Modern Christians may not judge Paul's question for themselves in the same way. Most modern churches, especially in the west, do not practice having women publicly cover their heads with hoods or veils. The reason for that is because of the principles Paul has laid out in this very letter. While the fundamental principle of modesty applies to all people and all times; specific applications change based on the standards of the culture. In the era in which Paul wrote, nearly all women covered their heads with something when in public. Women with publicly-uncovered heads were seen by the people of that era much in the same way modern culture might react to a woman wearing purposefully revealing clothing or lingerie. The implication, in that era, is someone advertising their sexuality. In Paul's words, they were revealing their "glory" and bringing shame on their husbands.
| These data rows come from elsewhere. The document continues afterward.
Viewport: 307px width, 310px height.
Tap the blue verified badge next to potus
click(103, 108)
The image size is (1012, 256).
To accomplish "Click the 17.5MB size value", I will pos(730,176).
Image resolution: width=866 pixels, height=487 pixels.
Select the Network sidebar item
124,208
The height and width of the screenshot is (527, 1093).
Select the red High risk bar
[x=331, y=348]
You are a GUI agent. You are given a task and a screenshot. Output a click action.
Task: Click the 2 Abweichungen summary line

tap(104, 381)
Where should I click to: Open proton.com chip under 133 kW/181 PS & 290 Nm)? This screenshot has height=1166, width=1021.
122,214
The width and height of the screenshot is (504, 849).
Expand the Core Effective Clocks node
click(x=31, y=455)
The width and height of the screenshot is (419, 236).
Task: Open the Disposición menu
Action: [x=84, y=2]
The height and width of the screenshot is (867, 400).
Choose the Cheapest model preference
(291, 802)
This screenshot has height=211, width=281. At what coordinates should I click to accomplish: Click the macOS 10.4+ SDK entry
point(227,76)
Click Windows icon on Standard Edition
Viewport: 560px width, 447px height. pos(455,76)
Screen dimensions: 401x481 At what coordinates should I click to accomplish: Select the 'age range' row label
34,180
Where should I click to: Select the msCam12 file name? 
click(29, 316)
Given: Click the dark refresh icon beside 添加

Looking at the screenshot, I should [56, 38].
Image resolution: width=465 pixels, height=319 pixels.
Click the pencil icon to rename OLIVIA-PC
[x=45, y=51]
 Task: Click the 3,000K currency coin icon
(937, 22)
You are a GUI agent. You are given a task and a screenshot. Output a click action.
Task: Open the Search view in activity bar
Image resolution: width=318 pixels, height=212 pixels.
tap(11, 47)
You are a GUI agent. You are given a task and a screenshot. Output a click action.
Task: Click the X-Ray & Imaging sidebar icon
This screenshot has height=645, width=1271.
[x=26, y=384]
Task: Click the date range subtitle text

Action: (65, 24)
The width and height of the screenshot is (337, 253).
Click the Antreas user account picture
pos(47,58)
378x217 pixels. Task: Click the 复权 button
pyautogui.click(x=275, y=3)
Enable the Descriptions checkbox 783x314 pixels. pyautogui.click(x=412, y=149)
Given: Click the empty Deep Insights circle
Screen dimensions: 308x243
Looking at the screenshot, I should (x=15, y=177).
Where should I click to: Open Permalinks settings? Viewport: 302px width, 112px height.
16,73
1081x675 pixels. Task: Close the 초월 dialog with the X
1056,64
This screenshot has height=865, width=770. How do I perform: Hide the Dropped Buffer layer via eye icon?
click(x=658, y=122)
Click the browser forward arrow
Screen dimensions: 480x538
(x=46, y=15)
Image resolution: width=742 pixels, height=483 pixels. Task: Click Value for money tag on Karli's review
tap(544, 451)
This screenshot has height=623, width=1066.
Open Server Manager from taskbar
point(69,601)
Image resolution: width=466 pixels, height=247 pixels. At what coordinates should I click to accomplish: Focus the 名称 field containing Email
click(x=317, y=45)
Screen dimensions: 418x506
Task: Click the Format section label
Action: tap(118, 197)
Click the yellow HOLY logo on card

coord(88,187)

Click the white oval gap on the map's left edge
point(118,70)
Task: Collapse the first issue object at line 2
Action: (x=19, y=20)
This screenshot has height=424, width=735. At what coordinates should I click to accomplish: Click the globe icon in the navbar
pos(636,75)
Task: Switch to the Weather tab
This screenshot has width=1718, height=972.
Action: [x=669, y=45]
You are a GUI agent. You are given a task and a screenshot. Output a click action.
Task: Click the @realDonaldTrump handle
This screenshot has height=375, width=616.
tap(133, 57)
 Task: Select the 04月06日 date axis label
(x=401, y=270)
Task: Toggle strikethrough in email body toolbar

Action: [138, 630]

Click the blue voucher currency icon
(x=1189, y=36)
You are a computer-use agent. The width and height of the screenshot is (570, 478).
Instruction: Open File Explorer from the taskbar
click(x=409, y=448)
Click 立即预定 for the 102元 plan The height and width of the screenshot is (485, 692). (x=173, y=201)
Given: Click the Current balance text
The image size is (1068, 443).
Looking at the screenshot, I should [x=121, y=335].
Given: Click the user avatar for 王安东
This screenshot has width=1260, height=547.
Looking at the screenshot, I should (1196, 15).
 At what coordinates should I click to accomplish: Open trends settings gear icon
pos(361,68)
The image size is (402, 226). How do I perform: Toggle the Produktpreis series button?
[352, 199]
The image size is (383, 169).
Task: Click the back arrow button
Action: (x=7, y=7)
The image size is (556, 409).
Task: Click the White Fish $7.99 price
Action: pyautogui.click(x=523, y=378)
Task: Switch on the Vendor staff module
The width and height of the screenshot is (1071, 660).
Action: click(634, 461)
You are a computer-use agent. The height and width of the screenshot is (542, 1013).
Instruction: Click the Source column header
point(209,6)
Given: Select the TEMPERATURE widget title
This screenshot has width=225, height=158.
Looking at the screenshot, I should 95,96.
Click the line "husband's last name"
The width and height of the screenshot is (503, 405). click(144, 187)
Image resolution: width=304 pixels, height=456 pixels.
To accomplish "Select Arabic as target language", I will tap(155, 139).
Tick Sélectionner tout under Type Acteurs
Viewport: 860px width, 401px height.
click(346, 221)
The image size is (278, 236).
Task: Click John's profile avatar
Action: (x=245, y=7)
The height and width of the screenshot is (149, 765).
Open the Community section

In the culture of Corinth, uncovering a woman's head was a sign of sexual availability, prostitution, or idol worship. That was the social meaning of that "style" of dress. In many parts of the world today, there is no social implication that a woman's "glory" is revealed by seeing her uncovered head. The principle still exists, however, even if different markers of modesty and "covering" have become more prominent. The principle of Paul's teaching would apply to those standards.

Notably, these standards apply to both men and women. Just as Paul instructed women about covering their heads (1 Corinthians 11:5–10), he likewise spoke to men about uncovering theirs (1 Corinthians 11:4). Christians should be careful not to send inappropriate signals through their dress or behavior, especially at a Christian gathering.